GLAUCON: No, of course not.
SOCRATES: Won’t you prescribe in your legislation,
then, that they are to
give the most attention to the education that will enable them to ask and
answer questions most knowledgeably?
GLAUCON: I will prescribe it—together with you.
SOCRATES: Doesn’t it seem to you, then, that
dialectic is just like a capstone we have placed on top of the subjects, and
that no other subject can
rightly be placed above it, but that our account of the subjects has now
come to an end?
GLAUCON: It does.
SOCRATES: Then it remains for you to deal with the
distribution of these
subjects: to whom we will assign them and in what way.
GLAUCON: Clearly.
SOCRATES: Do you remember what sort of people we
chose in our earlier
selection of rulers?25
GLAUCON: How could I not?
SOCRATES: Well then, as regards the other
requirements too, you must
suppose that these same natures are to be chosen, since we have to select
the most secure, the most courageous, and—as far as possible—the
bestlooking.26 In addition, we must look not only for people who have a noble
and valiant character, but for those who also have natural qualities
conducive to this education of ours.
GLAUCON: Which ones in particular?
SOCRATES: They must be keen on the subjects, bless
you, and learn them
without difficulty. For people’s souls are much more likely to give up during
strenuous studies than during physical training. The pain is more their
own, you see, since it is peculiar to them and not shared with the body.
GLAUCON: That’s true.
SOCRATES: We must also look for someone who has a
good memory, is
persistent, and is wholeheartedly in love with hard work. How else do you
suppose he would be willing to carry out such hard physical labors and also
complete so much learning and training?
GLAUCON: He would not, not unless his nature were an entirely good one.

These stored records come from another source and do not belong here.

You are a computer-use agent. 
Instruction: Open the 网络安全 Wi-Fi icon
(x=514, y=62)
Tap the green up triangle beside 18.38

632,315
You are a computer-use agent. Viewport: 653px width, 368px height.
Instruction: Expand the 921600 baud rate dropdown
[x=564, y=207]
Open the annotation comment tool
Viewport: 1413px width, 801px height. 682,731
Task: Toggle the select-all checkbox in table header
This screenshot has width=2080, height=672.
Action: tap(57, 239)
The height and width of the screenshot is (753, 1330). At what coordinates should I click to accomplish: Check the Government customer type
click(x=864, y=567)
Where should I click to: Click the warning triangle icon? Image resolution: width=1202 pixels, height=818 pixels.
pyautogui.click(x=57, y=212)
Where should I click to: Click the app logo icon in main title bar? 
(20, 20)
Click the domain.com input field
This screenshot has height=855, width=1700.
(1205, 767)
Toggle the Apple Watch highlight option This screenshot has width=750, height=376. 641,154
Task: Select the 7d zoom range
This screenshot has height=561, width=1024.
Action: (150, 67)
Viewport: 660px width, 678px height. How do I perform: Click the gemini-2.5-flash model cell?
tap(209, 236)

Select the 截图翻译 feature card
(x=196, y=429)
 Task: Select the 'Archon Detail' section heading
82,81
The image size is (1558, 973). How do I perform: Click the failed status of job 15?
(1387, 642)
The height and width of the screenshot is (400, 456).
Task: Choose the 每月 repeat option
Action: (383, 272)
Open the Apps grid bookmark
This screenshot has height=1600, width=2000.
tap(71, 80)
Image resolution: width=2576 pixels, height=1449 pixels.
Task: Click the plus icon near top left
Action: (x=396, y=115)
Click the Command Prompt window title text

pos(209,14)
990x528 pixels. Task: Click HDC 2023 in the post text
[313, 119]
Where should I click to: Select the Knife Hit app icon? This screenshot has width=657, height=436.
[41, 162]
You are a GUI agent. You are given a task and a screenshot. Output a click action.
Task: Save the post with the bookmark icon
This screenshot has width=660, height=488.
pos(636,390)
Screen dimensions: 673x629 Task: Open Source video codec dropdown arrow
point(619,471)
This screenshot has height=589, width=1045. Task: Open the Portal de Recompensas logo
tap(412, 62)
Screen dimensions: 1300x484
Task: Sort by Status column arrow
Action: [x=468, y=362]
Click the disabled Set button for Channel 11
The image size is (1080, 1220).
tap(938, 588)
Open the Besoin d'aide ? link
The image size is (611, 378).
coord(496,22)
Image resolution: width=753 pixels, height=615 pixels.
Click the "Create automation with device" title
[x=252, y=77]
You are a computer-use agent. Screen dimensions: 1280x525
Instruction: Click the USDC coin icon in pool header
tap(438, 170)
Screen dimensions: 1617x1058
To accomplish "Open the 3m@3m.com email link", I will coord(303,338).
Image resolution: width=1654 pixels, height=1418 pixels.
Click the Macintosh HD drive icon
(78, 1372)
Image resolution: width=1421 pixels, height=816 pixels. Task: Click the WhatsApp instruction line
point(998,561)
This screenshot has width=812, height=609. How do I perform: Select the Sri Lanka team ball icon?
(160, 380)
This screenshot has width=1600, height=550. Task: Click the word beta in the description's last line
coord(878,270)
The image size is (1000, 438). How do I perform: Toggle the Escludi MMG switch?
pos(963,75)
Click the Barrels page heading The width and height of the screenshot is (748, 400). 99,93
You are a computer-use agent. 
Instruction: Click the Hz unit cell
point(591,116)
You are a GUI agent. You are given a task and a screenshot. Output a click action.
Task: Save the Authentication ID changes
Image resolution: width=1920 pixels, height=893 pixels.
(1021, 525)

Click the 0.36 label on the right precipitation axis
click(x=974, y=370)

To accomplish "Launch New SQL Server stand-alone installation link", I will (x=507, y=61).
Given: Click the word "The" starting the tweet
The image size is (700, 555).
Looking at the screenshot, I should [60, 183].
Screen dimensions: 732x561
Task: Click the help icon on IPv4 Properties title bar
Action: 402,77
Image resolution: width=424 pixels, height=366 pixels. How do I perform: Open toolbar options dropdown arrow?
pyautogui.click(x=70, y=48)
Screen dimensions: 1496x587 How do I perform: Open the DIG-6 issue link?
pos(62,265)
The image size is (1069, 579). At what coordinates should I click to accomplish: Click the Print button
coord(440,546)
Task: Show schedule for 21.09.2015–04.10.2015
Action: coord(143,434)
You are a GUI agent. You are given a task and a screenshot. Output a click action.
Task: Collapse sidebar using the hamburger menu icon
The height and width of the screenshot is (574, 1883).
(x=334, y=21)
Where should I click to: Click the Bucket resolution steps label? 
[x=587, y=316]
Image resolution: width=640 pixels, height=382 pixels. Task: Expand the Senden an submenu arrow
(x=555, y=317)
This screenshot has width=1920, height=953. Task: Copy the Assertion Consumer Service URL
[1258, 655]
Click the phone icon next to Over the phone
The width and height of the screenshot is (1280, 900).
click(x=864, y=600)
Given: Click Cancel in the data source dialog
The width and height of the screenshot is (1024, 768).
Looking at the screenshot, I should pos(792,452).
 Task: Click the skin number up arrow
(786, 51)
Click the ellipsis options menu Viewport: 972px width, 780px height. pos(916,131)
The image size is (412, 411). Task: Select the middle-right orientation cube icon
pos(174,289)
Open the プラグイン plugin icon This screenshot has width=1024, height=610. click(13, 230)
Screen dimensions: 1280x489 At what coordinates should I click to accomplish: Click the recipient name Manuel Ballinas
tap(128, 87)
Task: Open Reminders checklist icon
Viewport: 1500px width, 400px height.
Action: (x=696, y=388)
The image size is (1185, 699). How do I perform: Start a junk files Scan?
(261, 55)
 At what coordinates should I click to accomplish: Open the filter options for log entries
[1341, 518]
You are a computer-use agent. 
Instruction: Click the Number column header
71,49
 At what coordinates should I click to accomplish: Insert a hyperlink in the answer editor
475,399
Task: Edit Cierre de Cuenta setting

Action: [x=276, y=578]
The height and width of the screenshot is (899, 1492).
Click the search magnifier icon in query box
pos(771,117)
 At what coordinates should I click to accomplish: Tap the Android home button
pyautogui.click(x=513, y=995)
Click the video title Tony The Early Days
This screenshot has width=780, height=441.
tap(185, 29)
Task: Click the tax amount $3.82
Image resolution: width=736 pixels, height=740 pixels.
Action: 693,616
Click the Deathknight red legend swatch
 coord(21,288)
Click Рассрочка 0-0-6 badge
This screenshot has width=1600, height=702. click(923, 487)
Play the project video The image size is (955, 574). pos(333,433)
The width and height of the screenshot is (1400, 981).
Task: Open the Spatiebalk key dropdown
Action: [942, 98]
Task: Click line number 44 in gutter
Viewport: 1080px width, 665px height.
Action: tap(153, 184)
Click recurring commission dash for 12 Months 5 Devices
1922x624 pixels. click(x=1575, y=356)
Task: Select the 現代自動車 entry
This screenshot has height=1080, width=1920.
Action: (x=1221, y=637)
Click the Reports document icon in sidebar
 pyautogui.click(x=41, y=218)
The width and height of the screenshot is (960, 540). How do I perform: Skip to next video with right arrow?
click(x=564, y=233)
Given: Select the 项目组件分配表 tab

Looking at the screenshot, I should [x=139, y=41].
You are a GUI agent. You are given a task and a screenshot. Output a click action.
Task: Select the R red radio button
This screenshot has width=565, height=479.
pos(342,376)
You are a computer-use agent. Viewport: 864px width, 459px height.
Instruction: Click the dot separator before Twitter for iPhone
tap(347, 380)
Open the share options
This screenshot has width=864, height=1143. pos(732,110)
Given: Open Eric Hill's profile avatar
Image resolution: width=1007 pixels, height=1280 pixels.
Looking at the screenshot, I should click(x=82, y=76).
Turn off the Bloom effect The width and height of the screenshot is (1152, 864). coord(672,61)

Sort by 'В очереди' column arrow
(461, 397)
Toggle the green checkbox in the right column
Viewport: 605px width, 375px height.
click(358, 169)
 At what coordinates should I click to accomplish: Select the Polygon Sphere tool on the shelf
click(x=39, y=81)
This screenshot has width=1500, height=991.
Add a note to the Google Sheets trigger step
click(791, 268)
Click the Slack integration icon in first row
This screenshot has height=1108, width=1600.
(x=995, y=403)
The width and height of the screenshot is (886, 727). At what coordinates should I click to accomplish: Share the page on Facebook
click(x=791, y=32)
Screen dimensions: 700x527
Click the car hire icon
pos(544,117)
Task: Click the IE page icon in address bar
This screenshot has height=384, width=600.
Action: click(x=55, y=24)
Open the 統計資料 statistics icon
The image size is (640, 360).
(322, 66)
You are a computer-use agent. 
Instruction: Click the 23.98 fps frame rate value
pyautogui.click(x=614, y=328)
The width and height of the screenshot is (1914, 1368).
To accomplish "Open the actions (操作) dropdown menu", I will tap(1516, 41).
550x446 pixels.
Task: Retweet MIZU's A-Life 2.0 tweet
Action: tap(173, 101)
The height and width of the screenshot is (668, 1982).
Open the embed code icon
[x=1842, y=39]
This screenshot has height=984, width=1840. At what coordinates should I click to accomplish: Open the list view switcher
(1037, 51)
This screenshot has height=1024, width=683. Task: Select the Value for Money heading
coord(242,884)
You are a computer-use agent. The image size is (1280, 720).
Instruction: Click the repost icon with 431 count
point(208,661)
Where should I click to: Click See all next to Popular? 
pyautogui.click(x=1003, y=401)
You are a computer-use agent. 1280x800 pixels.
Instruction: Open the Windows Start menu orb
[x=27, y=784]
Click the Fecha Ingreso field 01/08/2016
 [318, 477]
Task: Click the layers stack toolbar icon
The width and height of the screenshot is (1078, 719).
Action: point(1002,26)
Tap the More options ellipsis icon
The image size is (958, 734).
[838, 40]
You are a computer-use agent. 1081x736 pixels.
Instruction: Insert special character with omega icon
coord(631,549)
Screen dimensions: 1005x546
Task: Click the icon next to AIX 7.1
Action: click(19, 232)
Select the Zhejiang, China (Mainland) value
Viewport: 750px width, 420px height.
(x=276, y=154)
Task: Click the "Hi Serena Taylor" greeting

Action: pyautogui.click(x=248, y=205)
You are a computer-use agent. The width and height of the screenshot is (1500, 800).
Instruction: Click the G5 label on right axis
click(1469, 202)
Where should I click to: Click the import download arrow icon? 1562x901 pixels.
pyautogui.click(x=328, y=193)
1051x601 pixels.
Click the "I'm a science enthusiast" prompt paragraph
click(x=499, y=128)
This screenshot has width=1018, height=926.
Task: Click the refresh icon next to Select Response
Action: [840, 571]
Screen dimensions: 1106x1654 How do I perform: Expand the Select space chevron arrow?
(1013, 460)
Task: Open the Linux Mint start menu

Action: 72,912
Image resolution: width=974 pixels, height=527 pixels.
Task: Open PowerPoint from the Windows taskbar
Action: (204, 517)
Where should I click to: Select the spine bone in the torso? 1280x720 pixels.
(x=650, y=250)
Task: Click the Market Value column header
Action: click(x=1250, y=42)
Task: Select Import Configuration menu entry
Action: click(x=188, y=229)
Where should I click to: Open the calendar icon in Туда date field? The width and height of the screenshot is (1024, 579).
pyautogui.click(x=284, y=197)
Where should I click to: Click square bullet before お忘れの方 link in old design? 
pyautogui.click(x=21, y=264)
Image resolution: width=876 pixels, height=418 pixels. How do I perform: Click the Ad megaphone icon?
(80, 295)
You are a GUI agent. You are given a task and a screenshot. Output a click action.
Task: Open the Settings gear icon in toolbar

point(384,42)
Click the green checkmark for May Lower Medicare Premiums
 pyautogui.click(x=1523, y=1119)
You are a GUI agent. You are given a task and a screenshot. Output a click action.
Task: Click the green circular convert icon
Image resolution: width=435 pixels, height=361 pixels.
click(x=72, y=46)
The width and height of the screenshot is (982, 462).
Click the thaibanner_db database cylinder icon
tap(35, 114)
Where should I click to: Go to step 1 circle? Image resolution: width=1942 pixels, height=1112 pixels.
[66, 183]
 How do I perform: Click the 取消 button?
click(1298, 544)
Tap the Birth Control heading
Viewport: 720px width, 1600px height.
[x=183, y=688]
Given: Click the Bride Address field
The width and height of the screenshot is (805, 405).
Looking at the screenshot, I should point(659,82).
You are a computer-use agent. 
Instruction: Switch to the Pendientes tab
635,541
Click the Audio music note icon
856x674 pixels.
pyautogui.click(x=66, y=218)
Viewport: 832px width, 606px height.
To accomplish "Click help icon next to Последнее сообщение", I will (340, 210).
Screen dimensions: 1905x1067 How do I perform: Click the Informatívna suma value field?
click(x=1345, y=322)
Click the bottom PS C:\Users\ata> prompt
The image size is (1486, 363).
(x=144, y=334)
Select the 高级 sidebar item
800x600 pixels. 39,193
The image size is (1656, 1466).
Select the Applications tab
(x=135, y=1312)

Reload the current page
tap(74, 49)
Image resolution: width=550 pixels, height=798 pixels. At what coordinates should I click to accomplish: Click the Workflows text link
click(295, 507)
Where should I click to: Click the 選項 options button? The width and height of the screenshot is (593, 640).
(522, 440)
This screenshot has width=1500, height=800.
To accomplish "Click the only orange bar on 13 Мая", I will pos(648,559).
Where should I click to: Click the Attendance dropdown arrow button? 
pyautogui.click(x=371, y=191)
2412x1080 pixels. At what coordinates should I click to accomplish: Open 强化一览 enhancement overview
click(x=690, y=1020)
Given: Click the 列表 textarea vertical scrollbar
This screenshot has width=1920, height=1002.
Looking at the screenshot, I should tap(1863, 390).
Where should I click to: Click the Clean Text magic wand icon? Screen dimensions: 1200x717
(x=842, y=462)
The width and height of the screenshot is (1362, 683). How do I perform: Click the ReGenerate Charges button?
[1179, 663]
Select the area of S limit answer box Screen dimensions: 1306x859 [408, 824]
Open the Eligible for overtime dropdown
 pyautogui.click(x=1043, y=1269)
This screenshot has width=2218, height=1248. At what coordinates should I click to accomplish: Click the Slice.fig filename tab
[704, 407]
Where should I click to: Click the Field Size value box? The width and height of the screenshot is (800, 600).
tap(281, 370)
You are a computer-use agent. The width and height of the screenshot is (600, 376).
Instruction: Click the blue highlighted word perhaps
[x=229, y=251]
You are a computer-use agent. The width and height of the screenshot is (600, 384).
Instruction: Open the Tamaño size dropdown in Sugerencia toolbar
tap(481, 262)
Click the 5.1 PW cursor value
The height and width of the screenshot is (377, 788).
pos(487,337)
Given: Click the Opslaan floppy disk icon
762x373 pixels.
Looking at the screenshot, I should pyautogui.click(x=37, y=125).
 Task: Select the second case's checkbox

SOCRATES: In any case, the mistake made at
present—which, as we said
before, explains why philosophy has fallen into dishonor—is that unworthy
people take it up. For illegitimate people should not have taken it up, but
genuine ones.
GLAUCON: How do you mean?
SOCRATES: In the first place, the one who takes it
up must not be halfhearted in his love of hard work, with one half of him
loving hard work
and the other shirking it. That is what happens when someone is a lover of
physical training and a lover of hunting and a lover of all kinds of hard
bodily labor; yet is not a lover of learning, a lover of listening, or a keen
investigator, but hates the work involved in all such things. And someone
whose love of hard work tends in the opposite direction is also defective.
GLAUCON: That’s absolutely true.
SOCRATES: Similarly with regard to truth, won’t we
say that a soul is
maimed if it hates a voluntary lie, cannot endure to have one in itself, and
is
greatly angered when others lie; but is nonetheless content to accept an
involuntary lie, does not get irritated when it is caught being ignorant, and
bears its ignorance easily, wallowing in it like a pig?27
GLAUCON: Absolutely.
SOCRATES: And with regard to temperance, courage,
high-mindedness,
and all the other parts of virtue, too, we must be especially on our guard to
distinguish the illegitimate from the genuine. You see, when private
individuals or cities do not know how to investigate all these things fully,
they
unwittingly employ defectives and illegitimates as their friends or rulers
for
whatever services they happen to need.
GLAUCON: Yes, that’s just what happens.
SOCRATES: So we must take good care in all these
matters, since, if we
bring people who are sound of limb and mind to so important a subject,
and train and educate them in it, justice itself will not find fault with us,
and we will save both the city and its constitution. But if we bring people
of a different sort to it, we will achieve precisely the opposite and let
loose
an even greater flood of ridicule upon philosophy as well.
GLAUCON: That would be a shame.
SOCRATES: It certainly would. But I seem to have
made myself a little
ridiculous just now.
GLAUCON: In what way?
SOCRATES: I forgot we were playing and spoke too
vehemently. You see,
while I was speaking I looked upon philosophy, and when I saw it undeservedly
showered with abuse, I suppose I got irritated and, as if I were
angry with those responsible, I said what I had to say in too serious a
manner.
GLAUCON: Not too serious for me, by Zeus, as a member of the audience.
SOCRATES: But too serious for me as the speaker.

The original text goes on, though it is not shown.